Nicholas stuffed half a dozen of the flares into the inner pockets of his oilskins.
‘Listen!’ he had to shout, even though they were only feet away. ‘We are going to be aground within two hours. This ship is going to start breaking up immediately we strike.’
He paused and studied their faces; Duncan was the only one who did not seem to understand. He had picked up a handful of the signal flares from the table and he was looking inquiringly at Nicholas.
‘I will give you the word; as soon as we reach the twenty-fathom line and she touches bottom, you will go over the side. We will try and get a raft away. There is a chance you could be carried ashore.’
He paused again, and he could see that Randle and his two seamen realized clearly just how remote that chance was.
‘I will give
you twenty minutes to get clear. By then, the pod tanks will have begun breaking up -'He didn't want this to sound melodramatic and he searched for some way to make it sound less theatrical, but could think of none.
‘Once the first tank ruptures, I will ignite the escaping crude with a signal flare.’
‘Christ!’ Randle mouthed the blasphemy, and the storm censored it on his lips. Then he raised his voice. ‘A million tons of crude. It will fireball, man.’
‘Better than a million-ton slick down the Gulf Stream,’ Nicholas told him wearily.

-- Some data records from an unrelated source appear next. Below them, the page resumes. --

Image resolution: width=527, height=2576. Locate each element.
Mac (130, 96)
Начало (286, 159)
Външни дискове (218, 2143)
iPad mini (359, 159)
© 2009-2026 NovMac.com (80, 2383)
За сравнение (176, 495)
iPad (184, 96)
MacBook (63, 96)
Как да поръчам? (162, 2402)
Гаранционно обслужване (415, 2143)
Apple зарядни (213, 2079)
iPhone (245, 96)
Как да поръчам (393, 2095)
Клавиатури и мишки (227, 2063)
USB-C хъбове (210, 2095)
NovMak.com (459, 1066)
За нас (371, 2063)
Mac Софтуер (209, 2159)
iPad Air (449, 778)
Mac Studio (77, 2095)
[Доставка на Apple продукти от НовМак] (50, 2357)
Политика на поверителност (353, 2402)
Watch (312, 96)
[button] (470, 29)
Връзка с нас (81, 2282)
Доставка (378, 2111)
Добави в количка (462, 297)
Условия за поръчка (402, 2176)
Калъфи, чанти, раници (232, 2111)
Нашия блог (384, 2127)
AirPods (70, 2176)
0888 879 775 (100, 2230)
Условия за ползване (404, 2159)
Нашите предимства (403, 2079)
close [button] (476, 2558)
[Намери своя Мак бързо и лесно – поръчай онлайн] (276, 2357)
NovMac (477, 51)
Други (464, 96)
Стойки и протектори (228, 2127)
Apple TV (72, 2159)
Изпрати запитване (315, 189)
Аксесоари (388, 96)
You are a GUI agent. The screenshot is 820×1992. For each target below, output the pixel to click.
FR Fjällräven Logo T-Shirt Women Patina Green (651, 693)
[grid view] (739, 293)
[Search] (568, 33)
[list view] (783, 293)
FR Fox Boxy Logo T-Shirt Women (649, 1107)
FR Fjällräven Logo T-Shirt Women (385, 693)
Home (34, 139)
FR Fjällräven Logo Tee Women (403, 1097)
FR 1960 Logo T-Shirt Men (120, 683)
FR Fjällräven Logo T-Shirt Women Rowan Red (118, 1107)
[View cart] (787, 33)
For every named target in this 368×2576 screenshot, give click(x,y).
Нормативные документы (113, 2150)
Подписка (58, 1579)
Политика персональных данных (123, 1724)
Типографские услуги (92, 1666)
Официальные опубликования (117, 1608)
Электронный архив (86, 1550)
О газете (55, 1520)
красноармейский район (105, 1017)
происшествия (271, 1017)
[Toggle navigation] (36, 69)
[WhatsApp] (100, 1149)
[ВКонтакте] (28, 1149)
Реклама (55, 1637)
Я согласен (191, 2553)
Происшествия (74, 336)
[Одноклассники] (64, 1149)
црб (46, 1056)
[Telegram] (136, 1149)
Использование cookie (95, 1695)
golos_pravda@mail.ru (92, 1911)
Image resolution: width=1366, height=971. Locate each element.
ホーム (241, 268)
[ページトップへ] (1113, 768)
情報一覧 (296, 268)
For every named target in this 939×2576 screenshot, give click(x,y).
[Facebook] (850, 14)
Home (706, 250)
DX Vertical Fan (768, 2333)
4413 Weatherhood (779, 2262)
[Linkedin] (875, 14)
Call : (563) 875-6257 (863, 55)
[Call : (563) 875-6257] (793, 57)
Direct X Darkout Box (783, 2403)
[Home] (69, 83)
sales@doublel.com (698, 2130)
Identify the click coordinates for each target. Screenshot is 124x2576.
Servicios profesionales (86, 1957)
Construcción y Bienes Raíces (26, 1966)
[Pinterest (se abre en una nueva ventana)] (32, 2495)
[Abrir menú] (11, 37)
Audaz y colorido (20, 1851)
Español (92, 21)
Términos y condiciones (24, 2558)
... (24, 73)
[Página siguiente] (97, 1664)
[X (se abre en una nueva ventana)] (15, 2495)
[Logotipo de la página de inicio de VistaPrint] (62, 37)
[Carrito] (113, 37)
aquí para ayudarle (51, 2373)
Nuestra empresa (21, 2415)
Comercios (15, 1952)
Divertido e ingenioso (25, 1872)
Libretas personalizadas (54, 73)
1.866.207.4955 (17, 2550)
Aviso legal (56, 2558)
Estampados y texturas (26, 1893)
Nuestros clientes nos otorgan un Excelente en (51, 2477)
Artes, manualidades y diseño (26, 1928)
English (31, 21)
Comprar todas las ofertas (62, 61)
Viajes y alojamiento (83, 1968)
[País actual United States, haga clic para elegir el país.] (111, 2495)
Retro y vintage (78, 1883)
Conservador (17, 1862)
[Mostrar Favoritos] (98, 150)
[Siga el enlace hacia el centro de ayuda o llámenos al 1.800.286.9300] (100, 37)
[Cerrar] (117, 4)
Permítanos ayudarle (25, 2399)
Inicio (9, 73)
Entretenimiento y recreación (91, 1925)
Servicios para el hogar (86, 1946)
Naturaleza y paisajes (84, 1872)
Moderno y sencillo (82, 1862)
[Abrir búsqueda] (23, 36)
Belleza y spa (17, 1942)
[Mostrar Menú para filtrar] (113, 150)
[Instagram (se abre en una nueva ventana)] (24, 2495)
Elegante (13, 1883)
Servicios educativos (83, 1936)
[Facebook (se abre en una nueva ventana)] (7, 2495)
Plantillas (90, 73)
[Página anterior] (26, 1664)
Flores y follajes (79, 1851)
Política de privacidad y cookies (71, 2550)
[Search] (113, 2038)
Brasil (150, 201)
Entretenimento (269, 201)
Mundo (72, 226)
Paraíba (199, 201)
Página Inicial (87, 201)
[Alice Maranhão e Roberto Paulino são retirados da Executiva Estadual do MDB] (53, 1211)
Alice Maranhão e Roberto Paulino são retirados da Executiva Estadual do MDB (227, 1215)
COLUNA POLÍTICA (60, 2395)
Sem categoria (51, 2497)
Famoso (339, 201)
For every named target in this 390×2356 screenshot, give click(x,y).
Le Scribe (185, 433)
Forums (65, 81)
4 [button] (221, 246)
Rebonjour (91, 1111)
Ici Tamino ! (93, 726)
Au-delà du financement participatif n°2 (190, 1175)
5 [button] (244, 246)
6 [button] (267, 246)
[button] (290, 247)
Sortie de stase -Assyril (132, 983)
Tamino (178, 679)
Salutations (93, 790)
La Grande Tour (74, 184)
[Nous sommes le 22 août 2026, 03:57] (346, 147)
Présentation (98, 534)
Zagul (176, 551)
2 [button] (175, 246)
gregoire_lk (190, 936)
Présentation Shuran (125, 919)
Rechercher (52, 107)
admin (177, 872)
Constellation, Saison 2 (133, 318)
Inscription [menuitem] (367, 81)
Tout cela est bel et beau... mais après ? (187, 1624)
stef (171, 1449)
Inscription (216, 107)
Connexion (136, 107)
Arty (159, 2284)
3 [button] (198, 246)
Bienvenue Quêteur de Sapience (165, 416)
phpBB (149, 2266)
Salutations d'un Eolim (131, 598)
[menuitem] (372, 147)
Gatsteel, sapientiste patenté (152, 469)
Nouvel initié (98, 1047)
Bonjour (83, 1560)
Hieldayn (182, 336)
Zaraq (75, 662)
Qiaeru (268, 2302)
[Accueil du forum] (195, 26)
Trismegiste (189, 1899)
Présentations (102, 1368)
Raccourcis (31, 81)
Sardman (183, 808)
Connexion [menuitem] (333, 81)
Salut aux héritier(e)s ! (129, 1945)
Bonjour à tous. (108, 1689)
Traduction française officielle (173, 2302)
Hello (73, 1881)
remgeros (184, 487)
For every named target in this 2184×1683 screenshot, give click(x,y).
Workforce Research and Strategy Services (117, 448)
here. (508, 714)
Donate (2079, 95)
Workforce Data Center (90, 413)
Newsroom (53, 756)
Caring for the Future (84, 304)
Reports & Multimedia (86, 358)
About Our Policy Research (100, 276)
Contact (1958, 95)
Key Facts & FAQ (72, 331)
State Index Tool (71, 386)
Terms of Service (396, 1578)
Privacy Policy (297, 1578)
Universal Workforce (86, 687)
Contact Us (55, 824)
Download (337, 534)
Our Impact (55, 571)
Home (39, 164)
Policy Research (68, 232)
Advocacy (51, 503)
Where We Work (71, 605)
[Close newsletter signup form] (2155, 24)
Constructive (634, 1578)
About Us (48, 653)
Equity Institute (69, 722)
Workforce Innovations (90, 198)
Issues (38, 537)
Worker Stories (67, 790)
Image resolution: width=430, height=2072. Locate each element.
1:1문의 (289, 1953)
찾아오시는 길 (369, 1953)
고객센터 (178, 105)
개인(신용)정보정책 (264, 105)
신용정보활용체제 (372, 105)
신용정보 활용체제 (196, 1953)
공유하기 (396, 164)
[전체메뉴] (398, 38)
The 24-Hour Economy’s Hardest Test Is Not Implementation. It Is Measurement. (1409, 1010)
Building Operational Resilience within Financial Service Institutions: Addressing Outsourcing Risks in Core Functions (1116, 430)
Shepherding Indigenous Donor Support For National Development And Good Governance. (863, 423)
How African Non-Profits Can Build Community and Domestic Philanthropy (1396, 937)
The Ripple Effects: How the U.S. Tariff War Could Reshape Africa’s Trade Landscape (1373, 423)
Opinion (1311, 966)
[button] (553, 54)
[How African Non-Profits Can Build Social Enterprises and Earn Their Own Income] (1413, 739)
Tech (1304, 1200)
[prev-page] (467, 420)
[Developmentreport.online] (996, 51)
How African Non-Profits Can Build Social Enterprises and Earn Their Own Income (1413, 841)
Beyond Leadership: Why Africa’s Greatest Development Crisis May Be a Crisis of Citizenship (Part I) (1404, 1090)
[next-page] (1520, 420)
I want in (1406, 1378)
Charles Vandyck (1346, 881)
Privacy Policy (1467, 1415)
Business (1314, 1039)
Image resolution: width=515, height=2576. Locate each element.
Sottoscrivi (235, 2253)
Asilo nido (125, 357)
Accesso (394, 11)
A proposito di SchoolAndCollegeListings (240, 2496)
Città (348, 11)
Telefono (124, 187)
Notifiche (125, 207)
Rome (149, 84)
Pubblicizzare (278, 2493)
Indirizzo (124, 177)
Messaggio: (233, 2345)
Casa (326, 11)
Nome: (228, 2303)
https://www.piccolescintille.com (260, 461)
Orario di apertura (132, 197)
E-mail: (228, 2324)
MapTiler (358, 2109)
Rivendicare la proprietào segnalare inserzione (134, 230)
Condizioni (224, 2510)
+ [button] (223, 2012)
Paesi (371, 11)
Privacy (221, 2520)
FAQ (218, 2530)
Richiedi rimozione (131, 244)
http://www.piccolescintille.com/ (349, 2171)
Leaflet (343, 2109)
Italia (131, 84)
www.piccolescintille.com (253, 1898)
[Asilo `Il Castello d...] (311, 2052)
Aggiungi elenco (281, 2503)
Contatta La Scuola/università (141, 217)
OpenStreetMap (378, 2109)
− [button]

‘None of us will have a chance. A million tons. It will go up like an atom bomb.’ Randle was white-faced and shaking now. ‘You can't do it!’
‘Think of a better way,’ said Nicholas and left the table to stagger across to the radio room. They watched him go, and then Duncan looked down at the signal flares in his hand for a moment before thrusting them into the pocket of his jacket.
In the radio room, Nicholas called quickly into the microphone. ‘Come in, Sea Witch - Sea Witch, this is Golden Dawn.’ And only the static howled in reply.
‘Warlock, Come in, Warlock. This is Golden Dawn.’ Something else went in the wind, they heard it tear loose, and the whole superstructure shook and trembled.
The ship was beginning to break up, it had not been designed to withstand winds like this. Through the open radio room door, Nicholas could see the control console display. There were seventy-one fathoms of water under the ship, and the wind was punching her, flogging her on towards the shore.
‘Come in, Sea Witch,’ Nicholas called with quiet desperation. ‘This is Golden Dawn. Do you read me?’
The wind charged the ship, crashing into it like a monster, and she groaned and reeled from the blow.
‘Come in, Warlock.’
Randle lurched across to the forward windows, and clinging to the rail he bowed over the gauges that monitored the condition of the ship's cargo. Checking for tank damage.